There Ain’t No Cure

For the summertime blues!!

Mat made sure we got away every weekend in January. We needed it, we earned it, and we really weren’t going to get another chance to get away once February hit and everything got ‘back to normal’.

Normal being busy and working all the damn time.

So we got away, and this last weekend was a LONG weekend!

Three blissful days (save for the allergic reaction and a wasp sting on the finger) and it was really really nice.

As we were driving home Monday evening, what started out as a trip with a happy vibe ended up with me feeling totally depressed and in a complete funk. My internal chatter had me divorced, quitting my job, slashing my wrists, wallowing in pity, picking up stakes and just leaving it all behind. (I exaggerate somewhat for effect.)

I thought something was honestly wrong with me! I was like “Woah, Do I need medication or something?”

And I’ve had a bit of trouble getting back in the swing of things, and haven’t run yet. Tuesday morning was a write off just because I didn’t want to get up, and I didn’t want to face ‘reality’.

But then when I got back to work on Tuesday morning, I realised everyone was sort of in the same funk. We all lit up a bit when we chatted about the weekend that had passed, but it was subdued.

And in a strange way I was grateful that I wasn’t alone in feeling like summer’s over and all the fun is gone. I wasn’t the only one who was sad about it.

Misery loves company?

More like I am just glad to find out I am a little more normal than I thought 🙂

Today was a little better.

Although I went to bed on Tuesday night excited about getting up for a 5km run this morning, it just didn’t eventuate, but I had a great swim (more of a splash and play, I didn’t really ‘swim’) and tonight is Balance, and Balance is usually a great way for me to hit the RESET button on my bum moods.

I read somewhere that if you are feeling down (and even if you’re not) you should schedule things to look forward to.

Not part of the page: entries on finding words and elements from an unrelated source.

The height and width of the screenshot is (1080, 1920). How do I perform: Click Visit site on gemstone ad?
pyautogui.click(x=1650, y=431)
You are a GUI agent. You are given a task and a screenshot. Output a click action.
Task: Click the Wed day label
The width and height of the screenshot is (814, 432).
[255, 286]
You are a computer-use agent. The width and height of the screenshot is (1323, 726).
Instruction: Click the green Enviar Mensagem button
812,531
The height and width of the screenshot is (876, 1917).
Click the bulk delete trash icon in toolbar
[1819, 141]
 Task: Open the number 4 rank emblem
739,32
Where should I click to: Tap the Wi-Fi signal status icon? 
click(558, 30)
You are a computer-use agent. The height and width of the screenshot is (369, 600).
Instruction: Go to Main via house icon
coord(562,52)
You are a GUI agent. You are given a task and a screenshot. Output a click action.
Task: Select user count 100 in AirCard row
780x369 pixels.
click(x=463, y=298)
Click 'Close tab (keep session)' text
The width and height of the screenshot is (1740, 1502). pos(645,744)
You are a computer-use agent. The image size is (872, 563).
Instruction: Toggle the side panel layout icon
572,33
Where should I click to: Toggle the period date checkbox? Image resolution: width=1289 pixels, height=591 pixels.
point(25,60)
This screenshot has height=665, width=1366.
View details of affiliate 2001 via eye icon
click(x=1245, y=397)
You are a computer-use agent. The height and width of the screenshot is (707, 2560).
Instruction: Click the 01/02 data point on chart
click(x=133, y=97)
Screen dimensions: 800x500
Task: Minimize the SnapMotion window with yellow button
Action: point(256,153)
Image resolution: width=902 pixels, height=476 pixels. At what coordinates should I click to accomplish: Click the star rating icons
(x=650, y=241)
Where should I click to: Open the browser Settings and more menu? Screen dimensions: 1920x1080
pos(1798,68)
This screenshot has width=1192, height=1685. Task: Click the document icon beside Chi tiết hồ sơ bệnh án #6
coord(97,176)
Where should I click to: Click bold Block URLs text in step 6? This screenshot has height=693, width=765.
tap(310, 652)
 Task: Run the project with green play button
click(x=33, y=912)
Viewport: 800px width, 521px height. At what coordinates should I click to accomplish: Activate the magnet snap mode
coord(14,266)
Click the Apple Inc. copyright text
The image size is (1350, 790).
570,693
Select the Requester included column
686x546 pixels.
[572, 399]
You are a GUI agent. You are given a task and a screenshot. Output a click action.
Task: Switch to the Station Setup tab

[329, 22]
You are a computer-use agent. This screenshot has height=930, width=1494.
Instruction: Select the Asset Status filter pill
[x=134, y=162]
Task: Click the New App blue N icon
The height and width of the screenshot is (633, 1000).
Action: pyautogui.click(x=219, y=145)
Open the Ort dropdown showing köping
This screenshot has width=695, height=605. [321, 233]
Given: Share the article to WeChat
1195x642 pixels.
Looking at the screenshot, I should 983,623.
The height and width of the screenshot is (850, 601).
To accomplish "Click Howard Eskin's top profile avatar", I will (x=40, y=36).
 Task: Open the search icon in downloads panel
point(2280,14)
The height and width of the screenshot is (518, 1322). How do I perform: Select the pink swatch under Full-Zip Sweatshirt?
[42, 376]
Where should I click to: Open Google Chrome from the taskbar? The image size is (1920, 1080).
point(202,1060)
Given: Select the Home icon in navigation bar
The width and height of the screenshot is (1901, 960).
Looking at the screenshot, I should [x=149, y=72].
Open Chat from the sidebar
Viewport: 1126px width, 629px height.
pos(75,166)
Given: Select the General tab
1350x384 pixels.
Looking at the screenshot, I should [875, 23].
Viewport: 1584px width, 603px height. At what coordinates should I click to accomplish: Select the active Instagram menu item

I have a trip to Canada in July-August, but that’s way too far away to impact my happiness now. So here’s some little things, close to home that I can look forward to:

  • Cleaning my house. My kitchen is overdue for a deep clean, and my floors need to be steam mopped.
  • Washing my car. I am not sure that purple mulberry stained bird poop is good for white paint and I really do want to get it off my car 🙂
  • Gardening. Mowing the lawn. Putting the seedlings out into the beds finally. Poor things…
  • Riding my horse. I have barely spoken to my boys this month.
  • Visiting with local friends here and now and doing something fun with them on the weekend.

Not glamorous, but oddly satisfying to get to those little things I’ve neglected. I am also looking at the calendar for dates for Rogaines, more kayaking, endurance rides, and runs, so I should have something super-fun to look forward to soon! 🙂

With summer almost over here, I am sure many of my friends from the north are looking forward to the end of winter. I don’t envy you at all, and I really hope you have something great to look forward to to bring you closer to the spring with a happy face.

What’s on your looking-forward-to-it list?